Perayaan tahun ini mempertahankan kecepatan seperti biasa, yaitu enam penghargaan per jam, dan ada rentang waktu yang terasa lebih lama. Klip animasi pahlawan digital dari “Minions” dan “Toy Story” memberikan penghargaan dengan efisiensi yang bahkan lebih rendah dibandingkan versi live-actionnya. Lalu ada momen Ellen DeGeneres dari Chris Rock, ketika dia mendorong semua jutawan di penonton studio untuk mendukung putrinya dengan membeli kue Pramuka.
Namun ada tanda-tanda kehidupan di tengah sikap, bombastis, dan humor DOA. Lagu dari delapan nominasi Film Terbaik dikompres menjadi empat pasangan ekonomis, dan hanya tiga dari lima lagu yang dinominasikan untuk Lagu Asli Terbaik yang dimasukkan ke dalam nomor produksi. Tanda yang paling penuh harapan adalah penjelajahan yang terjadi di bawah layar saat pemenang setiap kategori mendekati panggung dan mengidentifikasi lusinan orang yang ingin mereka ucapkan terima kasih.
Bayangkan kemungkinannya jika kita menerapkan teknologi yang sama pada debat calon presiden, dan membuang semua pontifikasi yang terlupakan ke bagian bawah layar!
Bosan mendengar tentang #OscarsSoWhite?
Kellie Carter Jackson, Sejarah, Hunter College
Tahun lalu saya menulis tentang Oscar dan nominasi yang semuanya berkulit putih. Dan di sinilah kita lagi.
Jujur saja, kurangnya calon dari kulit berwarna yang mengecewakan diperburuk oleh iklim politik saat ini. Menjadi sangat tidak nyaman melihat betapa banyak orang Amerika yang merasa nyaman dengan ide-ide yang didasarkan pada pengucilan, perpecahan dan kebencian, semuanya di bawah bendera “Membuat Amerika Hebat Lagi.”
Apakah Hollywood sama rasisnya dengan Klan? TIDAK. Namun bukankah kita harus kecewa karena industri sekuat dan ada di mana-mana seperti Hollywood berada dalam spektrum tersebut? Kapan kita merasa baik-baik saja dengan sesuatu atau seseorang yang “rasial”?
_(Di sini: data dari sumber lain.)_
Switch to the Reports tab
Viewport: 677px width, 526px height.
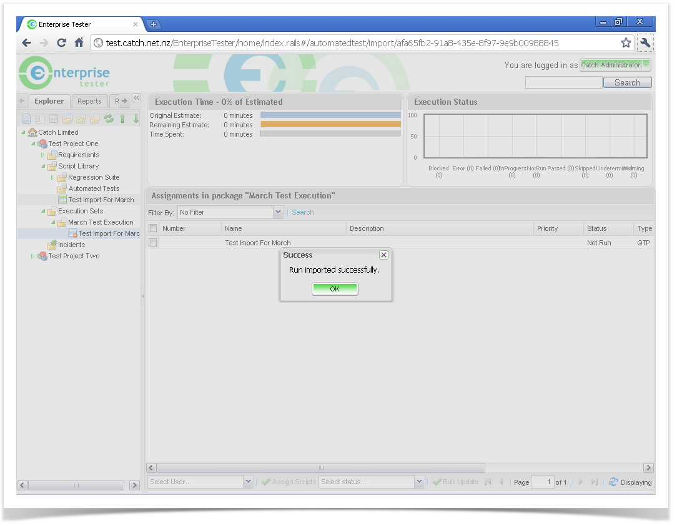point(89,101)
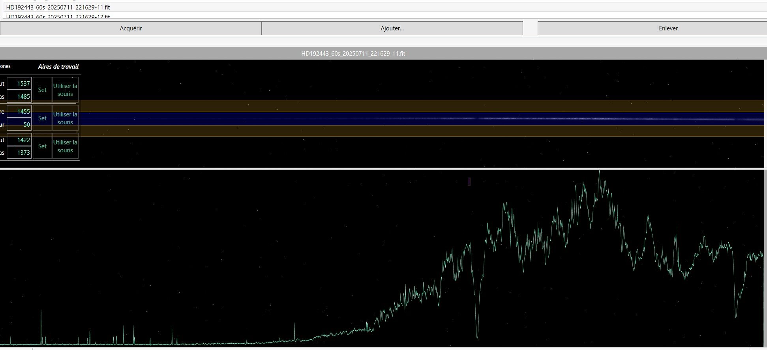Click the input field showing 1485

pyautogui.click(x=19, y=96)
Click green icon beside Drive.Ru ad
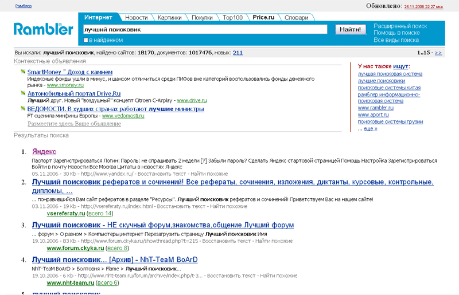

Frustrasi atas homogenitas Oscar tidak hanya terjadi pada warga kulit hitam Amerika. Ini tentang mengingatkan penonton bahwa warna putih bukanlah standar; itu bahkan bukan norma. (Empat puluh delapan persen orang Amerika dalam sensus terakhir tidak mengidentifikasi diri sebagai orang kulit putih.) Tentu saja, ada hal lain yang perlu diprotes. Namun perebutan film juga tentang penyajian imajinasi dan pengalaman hidup kita.
Selain penghargaan, saya ingin beragam cerita di mana orang kulit berwarna bukan hanya atlet, rapper, atau panglima perang.
Apakah tadi malam membuatmu tidak nyaman? Bosan dipukul kepalanya? Bosan mendengar tentang “pemadaman listrik yang hebat”.
Aku bosan melihat ini. – Rappler.com
Artikel ini pertama kali muncul di Percakapan.